Re: A note on computing thugs and coding bums
- From: spinoza1111 <spinoza1111@xxxxxxxxx>
- Date: Fri, 11 Jan 2008 06:49:19 -0800 (PST)
Ben's posts are examples of what I'm talking about! He's able to find
flaws in the code and address my points without Schildt-like attacks
on people.
Randy Howard, Richard Heathfield, and Willem, either emulate him or
leave.
Here's my response including a bug fix.
On Jan 11, 1:08 pm, Ben Bacarisse <ben.use...@xxxxxxxxx> wrote:
spinoza1111<spinoza1...@xxxxxxxxx> writes:
<snip>
This was a technical post describing my concern, with references, to
code presented as Beautiful which seemed to me Ugly because it didn't
even work for modern strings [...]
Fairer to say that it is "old" code. Your C# "modern string" version
would not have been possible at the time. Technology marches on and
The problem here is that the publication date of the book Beautiful
Code was 2007. It is intellectually dishonest to maintain that
something as pragmatic, as applied, as code can be beautiful, at least
without an explicit statement from Kernighan that "I ignore
international characters", a statement he did not make.
we stand, to some extent, on the shoulders of giants. Incidentally,
(talking of giants) the UTF-8 encoding of Unicode that has so helped
to make "modern strings" possible was designed and first implemented
by Ken Thompson -- prompted by Rob Pike.
Which makes Kernighan's omission even more pernicious.
American computer scientists and their fellow-travelers all over the
world insist on using C to talk about algorithms, and this is a
serious mistake, as exhibited by the ease in which I transliterated
the code and created thereby an out of bounds bug (immediately caught
by the runtime, as it would be in production) for the regex A*.
Pike's code is bug-free, it appears (although I have no proof of this,
and haven't seen it run bug-free according to its own charter). This
is not because he's a demigod. My own experience between 1970 and
1975, a period in which I used assembler exclusively, was that by dint
of constant work with a language you avoid making stupid mistakes. I
had this same experience when I used C heavily between 1987 and 1992,
yet I blundered when returning to it...for example, I calculated with
invariants in a for loop header.
But all this means is that C unnaturally imposes tics and expectations
on the programmer coming out of a specific place and time.

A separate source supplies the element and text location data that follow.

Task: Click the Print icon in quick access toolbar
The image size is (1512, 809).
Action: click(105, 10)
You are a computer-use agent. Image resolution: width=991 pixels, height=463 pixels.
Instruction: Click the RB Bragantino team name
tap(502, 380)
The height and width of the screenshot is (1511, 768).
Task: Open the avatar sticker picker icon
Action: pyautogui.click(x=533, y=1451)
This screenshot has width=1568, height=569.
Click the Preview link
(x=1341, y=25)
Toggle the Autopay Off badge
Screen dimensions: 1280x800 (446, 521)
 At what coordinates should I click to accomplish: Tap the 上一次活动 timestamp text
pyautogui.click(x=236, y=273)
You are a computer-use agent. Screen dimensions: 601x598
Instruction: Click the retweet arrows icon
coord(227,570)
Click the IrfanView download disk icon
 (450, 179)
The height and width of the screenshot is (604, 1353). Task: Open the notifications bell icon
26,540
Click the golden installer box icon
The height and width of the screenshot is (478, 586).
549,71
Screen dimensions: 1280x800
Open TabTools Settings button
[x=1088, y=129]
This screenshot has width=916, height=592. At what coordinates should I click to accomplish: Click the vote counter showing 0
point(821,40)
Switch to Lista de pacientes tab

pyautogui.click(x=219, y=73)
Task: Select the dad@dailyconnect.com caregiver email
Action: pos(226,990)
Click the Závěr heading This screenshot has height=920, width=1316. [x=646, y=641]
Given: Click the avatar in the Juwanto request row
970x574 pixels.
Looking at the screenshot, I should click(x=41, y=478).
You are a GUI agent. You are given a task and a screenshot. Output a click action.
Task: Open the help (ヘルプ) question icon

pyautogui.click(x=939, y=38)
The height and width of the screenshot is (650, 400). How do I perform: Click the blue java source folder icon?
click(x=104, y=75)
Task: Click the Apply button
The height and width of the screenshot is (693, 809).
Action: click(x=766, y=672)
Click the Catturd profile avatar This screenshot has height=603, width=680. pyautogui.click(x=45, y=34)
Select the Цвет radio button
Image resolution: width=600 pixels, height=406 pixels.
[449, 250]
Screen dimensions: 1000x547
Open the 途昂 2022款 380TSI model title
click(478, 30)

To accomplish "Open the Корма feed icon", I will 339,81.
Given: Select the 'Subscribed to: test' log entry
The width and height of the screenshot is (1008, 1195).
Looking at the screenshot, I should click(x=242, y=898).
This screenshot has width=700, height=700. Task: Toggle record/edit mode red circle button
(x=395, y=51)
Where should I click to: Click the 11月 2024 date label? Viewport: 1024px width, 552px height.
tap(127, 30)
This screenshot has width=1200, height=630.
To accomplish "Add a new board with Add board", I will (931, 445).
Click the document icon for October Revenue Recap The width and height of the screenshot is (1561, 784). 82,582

It is bad teaching practice to teach, as good computer science, in a
notation that requires the student to know and remember (1) value
parameters can be written safely in C and (2) no sweat if you're off
by one, Nul saves you.
In particular, the latter "feature" creates a coding bum who simply
doesn't worry about such errors.
When I saw the code passing an incremented but unchecked regex, I was
astonished at Pike's and Kernighan's silence on what essentially was
the presentation of pathology as Beauty, for the same reason I was
astonished by the pathology and silence of using a value parm as a
work area. More than this, the arrogance of the pathology, the
arrogance of the brutal silence, and the arrogance of the praxis made
me physically ill.
Now, I am aware that Princeton University, where Kernighan teaches, C
is a required language for majors in computer science. In fact, it is
not taught for the same reason Princeton's math classes start with
calculus. I know this because part of my job at Princeton between 1987
and 1992 was teaching C, during a period in which I used it and
assisted Nash, and became aware of its unusability (Nash switched to
Mathematica).
But during that time, I found myself needing to create a systematic
set of functions associated with structs merely to convert their
contents to strings, to compare them, and to duplicate them. These
were of course precursors of modern, object-oriented, methods such as
toString(), compare() and clone().
It seemed, to use a Shakespearean turn of phrase, a waste of spirit in
an expense of shame to create separate but equal functions, each of
which posed a danger in turn. I could see, easily enough, that the
process had a finite bound. But compared to what I knew of
mathematical work, it seemed utterly pointless.
My mates also seemed strangely infantilized by C. If passed a string
not terminated by Nul, it was always "the user's fault". Some of them
seemed to manifest control-freak psychoses because their little plans,
for example to preallocate arrays with secret bounds, were always
screwing up their lives when in actual production, the need was for a
larger array allocated using malloc. It always seemed for them "too
much work" to at all religiously allocate variable-size objects not on
the stack with some sort of check on the return value to make sure it
was not null.
Whereas today I can try and I can catch.
Which means that in the Princeton CS program, the students have had to
acquire as a condition for success a set of tics that they will, as
undergraduates and beyond, confuse with knowledge, making them less
than they could be.
They will believe false propositions such as "runtime bounds checks
are unmanly and inefficient, for sissies and script kiddies and
girls", "don't worry about off by one", and "all my callers will send
me strings using English-language characters properly bound by Nul",
and "if they don't, call Homeland Security".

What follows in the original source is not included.